■ **The problem**: Which lines run from the line with "Switch to the 有状态策略 tab" through the line with "Task: Click the graduation cap sidebar icon" in the entries below? Print them exactly, both ends included, and nothing more.

Start of Recorded information

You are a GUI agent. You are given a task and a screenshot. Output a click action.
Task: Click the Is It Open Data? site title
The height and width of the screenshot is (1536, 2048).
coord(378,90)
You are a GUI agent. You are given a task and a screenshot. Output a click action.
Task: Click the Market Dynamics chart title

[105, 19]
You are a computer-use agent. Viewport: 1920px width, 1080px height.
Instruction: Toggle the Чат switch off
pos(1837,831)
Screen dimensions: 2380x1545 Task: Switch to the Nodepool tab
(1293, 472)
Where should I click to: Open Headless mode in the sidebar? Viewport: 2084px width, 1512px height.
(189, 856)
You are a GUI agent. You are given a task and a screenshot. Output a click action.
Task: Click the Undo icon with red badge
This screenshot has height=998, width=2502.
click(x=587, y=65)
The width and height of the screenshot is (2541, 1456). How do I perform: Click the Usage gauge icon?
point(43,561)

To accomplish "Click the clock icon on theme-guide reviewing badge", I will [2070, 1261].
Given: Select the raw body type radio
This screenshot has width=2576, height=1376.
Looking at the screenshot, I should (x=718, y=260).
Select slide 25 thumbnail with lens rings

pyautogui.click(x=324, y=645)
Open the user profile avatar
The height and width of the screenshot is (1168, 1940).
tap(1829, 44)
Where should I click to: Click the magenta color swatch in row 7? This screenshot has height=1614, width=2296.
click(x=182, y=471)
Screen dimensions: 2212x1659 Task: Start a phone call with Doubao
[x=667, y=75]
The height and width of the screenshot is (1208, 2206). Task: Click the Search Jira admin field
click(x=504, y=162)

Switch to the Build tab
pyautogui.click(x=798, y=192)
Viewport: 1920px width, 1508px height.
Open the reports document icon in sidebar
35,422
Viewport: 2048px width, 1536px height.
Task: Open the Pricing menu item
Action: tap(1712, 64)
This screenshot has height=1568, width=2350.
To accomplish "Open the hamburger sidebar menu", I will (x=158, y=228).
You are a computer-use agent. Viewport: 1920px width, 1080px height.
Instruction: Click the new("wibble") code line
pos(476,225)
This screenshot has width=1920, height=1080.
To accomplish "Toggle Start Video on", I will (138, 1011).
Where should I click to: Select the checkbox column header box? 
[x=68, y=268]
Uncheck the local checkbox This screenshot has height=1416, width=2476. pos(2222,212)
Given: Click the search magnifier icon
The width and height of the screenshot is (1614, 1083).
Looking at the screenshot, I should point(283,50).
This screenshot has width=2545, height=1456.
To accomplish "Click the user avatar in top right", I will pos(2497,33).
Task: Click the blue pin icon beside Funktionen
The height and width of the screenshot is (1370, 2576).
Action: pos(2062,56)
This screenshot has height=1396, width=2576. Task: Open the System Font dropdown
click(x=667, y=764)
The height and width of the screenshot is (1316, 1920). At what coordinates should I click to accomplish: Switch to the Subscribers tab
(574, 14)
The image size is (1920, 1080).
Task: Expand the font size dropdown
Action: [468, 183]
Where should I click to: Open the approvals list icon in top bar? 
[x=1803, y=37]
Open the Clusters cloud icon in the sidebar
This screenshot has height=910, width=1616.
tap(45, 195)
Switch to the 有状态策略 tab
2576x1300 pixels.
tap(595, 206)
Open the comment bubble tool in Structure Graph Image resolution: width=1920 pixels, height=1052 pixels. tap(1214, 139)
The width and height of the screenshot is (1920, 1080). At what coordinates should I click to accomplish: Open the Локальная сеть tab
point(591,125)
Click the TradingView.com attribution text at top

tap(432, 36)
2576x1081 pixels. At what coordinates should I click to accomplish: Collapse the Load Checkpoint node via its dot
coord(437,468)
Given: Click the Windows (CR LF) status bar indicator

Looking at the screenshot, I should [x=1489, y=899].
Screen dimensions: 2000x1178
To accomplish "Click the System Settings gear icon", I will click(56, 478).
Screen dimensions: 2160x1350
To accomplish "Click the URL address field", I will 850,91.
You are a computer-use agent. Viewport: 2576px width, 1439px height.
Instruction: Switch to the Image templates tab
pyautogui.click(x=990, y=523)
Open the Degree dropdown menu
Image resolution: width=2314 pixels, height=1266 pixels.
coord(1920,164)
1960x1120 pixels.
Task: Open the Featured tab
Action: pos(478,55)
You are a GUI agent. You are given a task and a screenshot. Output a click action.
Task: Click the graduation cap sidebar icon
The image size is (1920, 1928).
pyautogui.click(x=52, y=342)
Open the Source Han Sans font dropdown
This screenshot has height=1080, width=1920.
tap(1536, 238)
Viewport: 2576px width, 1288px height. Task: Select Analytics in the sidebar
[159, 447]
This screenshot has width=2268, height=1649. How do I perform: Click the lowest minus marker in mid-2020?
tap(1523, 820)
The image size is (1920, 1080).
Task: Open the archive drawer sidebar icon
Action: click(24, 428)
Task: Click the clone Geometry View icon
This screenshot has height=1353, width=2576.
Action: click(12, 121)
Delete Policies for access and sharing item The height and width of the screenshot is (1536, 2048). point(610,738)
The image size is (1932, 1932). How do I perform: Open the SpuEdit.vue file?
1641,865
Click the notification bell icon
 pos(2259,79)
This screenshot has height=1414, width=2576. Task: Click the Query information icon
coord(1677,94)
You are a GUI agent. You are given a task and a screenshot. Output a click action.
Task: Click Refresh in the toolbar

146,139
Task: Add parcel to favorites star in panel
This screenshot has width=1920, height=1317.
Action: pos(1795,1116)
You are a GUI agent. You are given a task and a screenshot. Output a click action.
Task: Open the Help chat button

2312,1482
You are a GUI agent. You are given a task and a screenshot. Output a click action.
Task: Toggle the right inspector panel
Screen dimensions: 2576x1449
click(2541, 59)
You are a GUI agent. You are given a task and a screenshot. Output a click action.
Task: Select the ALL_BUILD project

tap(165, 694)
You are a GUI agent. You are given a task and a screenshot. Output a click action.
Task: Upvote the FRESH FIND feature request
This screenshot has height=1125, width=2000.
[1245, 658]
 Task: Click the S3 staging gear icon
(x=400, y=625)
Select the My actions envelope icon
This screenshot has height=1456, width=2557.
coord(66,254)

End of Recorded information

■ **Answer area**:
Switch to the 有状态策略 tab
2576x1300 pixels.
tap(595, 206)
Open the comment bubble tool in Structure Graph Image resolution: width=1920 pixels, height=1052 pixels. tap(1214, 139)
The width and height of the screenshot is (1920, 1080). At what coordinates should I click to accomplish: Open the Локальная сеть tab
point(591,125)
Click the TradingView.com attribution text at top

tap(432, 36)
2576x1081 pixels. At what coordinates should I click to accomplish: Collapse the Load Checkpoint node via its dot
coord(437,468)
Given: Click the Windows (CR LF) status bar indicator

Looking at the screenshot, I should [x=1489, y=899].
Screen dimensions: 2000x1178
To accomplish "Click the System Settings gear icon", I will click(56, 478).
Screen dimensions: 2160x1350
To accomplish "Click the URL address field", I will 850,91.
You are a computer-use agent. Viewport: 2576px width, 1439px height.
Instruction: Switch to the Image templates tab
pyautogui.click(x=990, y=523)
Open the Degree dropdown menu
Image resolution: width=2314 pixels, height=1266 pixels.
coord(1920,164)
1960x1120 pixels.
Task: Open the Featured tab
Action: pos(478,55)
You are a GUI agent. You are given a task and a screenshot. Output a click action.
Task: Click the graduation cap sidebar icon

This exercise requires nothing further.